Exercise description: List every line of the entries below that contains the word "Open".

Extracted material:
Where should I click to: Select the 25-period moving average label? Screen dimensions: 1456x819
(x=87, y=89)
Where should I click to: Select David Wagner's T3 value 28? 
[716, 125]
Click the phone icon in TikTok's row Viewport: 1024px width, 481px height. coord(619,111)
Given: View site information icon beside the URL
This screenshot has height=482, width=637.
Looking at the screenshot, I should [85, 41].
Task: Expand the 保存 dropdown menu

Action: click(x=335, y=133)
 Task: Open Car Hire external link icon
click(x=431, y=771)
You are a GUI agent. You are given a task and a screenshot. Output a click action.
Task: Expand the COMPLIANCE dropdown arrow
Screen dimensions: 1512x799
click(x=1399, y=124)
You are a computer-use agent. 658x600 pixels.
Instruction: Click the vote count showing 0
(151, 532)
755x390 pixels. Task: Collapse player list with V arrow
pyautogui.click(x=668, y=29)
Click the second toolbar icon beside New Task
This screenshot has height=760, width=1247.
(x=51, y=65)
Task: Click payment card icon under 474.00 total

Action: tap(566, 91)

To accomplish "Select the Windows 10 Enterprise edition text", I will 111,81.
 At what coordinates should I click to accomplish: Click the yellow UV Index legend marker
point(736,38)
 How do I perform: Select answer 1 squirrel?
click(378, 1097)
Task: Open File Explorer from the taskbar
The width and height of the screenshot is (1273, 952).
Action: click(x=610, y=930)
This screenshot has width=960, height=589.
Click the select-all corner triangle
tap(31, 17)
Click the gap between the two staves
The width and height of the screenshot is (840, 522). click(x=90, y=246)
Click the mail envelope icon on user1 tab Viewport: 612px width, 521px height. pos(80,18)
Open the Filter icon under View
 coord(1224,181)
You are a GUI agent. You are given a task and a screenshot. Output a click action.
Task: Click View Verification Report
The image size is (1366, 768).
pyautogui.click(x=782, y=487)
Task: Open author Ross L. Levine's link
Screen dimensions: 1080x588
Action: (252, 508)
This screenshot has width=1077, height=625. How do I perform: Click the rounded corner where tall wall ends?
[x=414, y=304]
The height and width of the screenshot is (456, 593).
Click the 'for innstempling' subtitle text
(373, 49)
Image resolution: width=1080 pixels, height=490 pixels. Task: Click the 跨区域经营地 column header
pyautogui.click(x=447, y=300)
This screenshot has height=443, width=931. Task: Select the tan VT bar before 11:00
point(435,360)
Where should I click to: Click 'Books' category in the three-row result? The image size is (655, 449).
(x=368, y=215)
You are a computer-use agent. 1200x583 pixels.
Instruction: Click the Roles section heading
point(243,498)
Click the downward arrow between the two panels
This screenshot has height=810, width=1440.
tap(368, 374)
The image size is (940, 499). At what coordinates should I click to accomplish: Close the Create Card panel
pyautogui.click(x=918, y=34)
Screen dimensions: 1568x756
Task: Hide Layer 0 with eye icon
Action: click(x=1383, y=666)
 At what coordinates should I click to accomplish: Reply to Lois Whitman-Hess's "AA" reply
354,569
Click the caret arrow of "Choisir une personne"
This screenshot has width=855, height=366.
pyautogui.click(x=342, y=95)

Answer for this exercise:
 Task: Open Car Hire external link icon
Task: Open File Explorer from the taskbar
Open the Filter icon under View
Task: Open author Ross L. Levine's link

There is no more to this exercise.